Freud himself did not like the term "subconscious" because he found it too vague. He preferred the term unconscious instead. He even said critics of him who used the term revealed they never read his works! In modern, pop psychology the terms have become more or less interchangeable.

The key distinction is that using a word like "subconscious" communicates a level of control and power for the conscious over the unconscious, which Freud would disagree with. Indeed, people do not want to think that there are parts of themselves they do not know about. Much less, that these parts have their own will over and against their conscious self, and even less so that this part of us is actually the majority of our psyche!

The unconscious is like an ocean upon which sits the tip of the iceberg we call the conscious "I", "me", or "ego" (although, Freud believed that even much of the ego is not actually conscious either). Below the water, but near the surface of consciousness sits the "pre-conscious". This consists of all processes and knowledge accessible by the conscious but not in immediate awareness. The unconscious also has a censor that (half-successfully) monitors what is allowed to escape from the unconscious to see the light of day.

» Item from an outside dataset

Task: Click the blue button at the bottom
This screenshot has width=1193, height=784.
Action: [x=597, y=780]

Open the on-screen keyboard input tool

Still, these insights and feelings from the unconscious rarely come into consciousness but merely the preconscious where it may sneak out as a slip of the tongue. This is an important detail because in pop psychology people think that the unconscious is this realm of what is immediately beneath the conscious, and result in these silly and trivial mishaps. But in classical psychoanalysis the unconscious is much deeper than that.

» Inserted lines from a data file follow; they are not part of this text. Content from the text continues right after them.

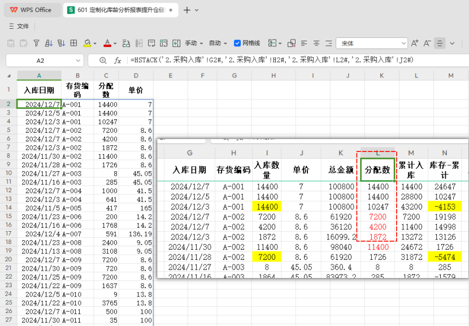Expand the Name Box dropdown showing A2
Image resolution: width=469 pixels, height=326 pixels.
[x=77, y=60]
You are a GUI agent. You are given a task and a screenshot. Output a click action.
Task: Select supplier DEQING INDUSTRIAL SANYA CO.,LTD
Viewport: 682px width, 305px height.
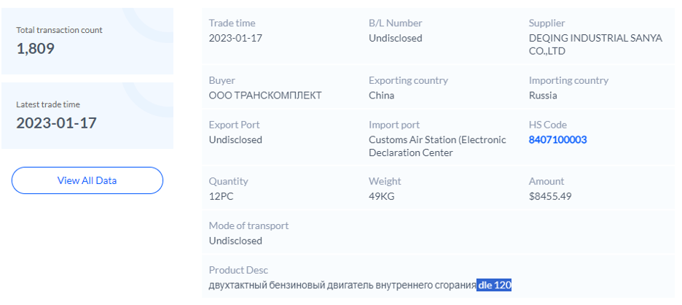[x=595, y=45]
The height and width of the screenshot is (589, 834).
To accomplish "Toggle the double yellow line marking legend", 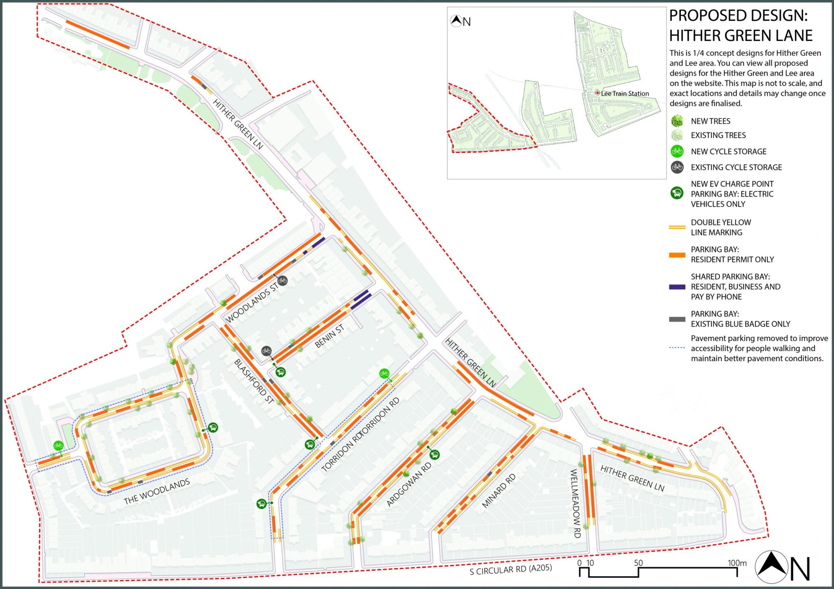I will pos(678,226).
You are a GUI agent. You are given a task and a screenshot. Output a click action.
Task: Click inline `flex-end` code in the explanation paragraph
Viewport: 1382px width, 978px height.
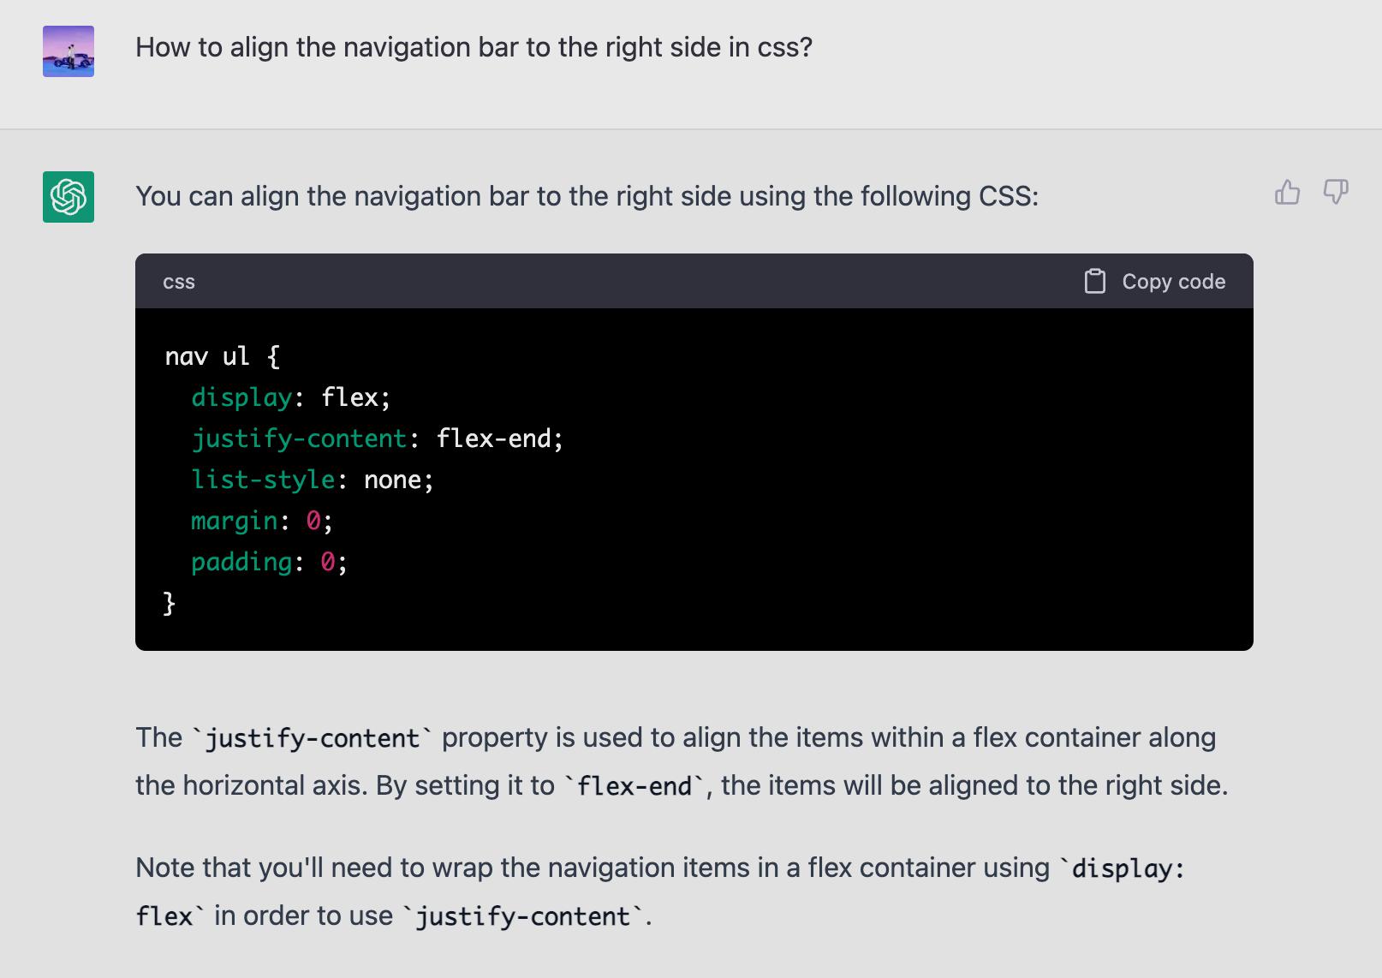point(634,786)
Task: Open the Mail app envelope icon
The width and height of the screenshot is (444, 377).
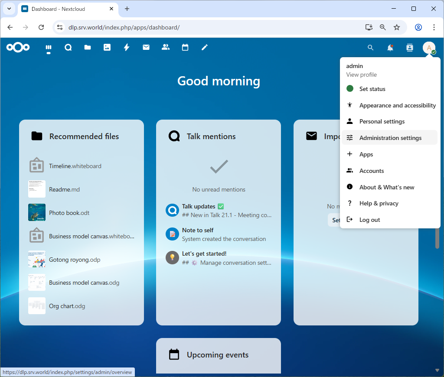Action: click(146, 48)

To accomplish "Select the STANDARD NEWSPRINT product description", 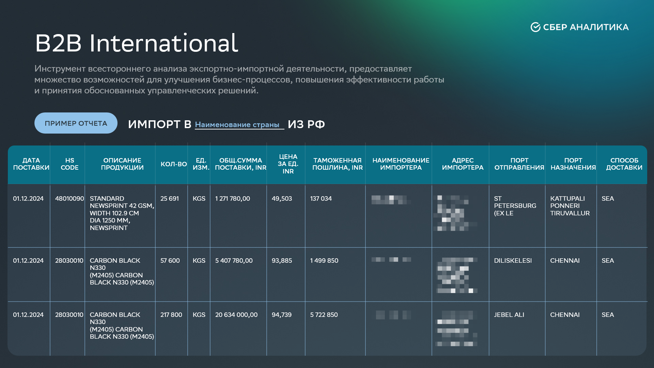I will (x=122, y=213).
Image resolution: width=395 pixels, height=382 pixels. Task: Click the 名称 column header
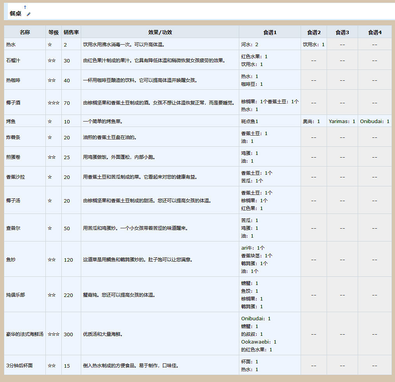pyautogui.click(x=25, y=32)
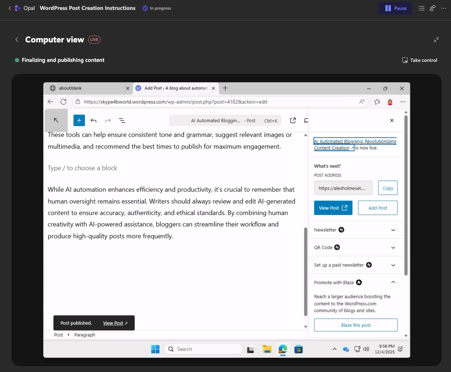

What we witness in these little mishaps are but pinpricks letting in barely visible glimpses of light from the real resplendent star dancing about within most people’s deeper unconscious self. Art, literature, psychoanalysis, religion, and spirituality are the primary modes that humanity has developed in its history to allow access and communication with this light. All methods have their own time and season, advantages, and unique styles.

Psychoanalysis is the most methodical approach humanity has developed to access it--one might say the closest to a "science". But it is really more of an art or practice, like archaeology. The best way to access the unconscious probably involves a combination of all of these methods in a way unique to each person–but which are all funneled through the royal road of dreams.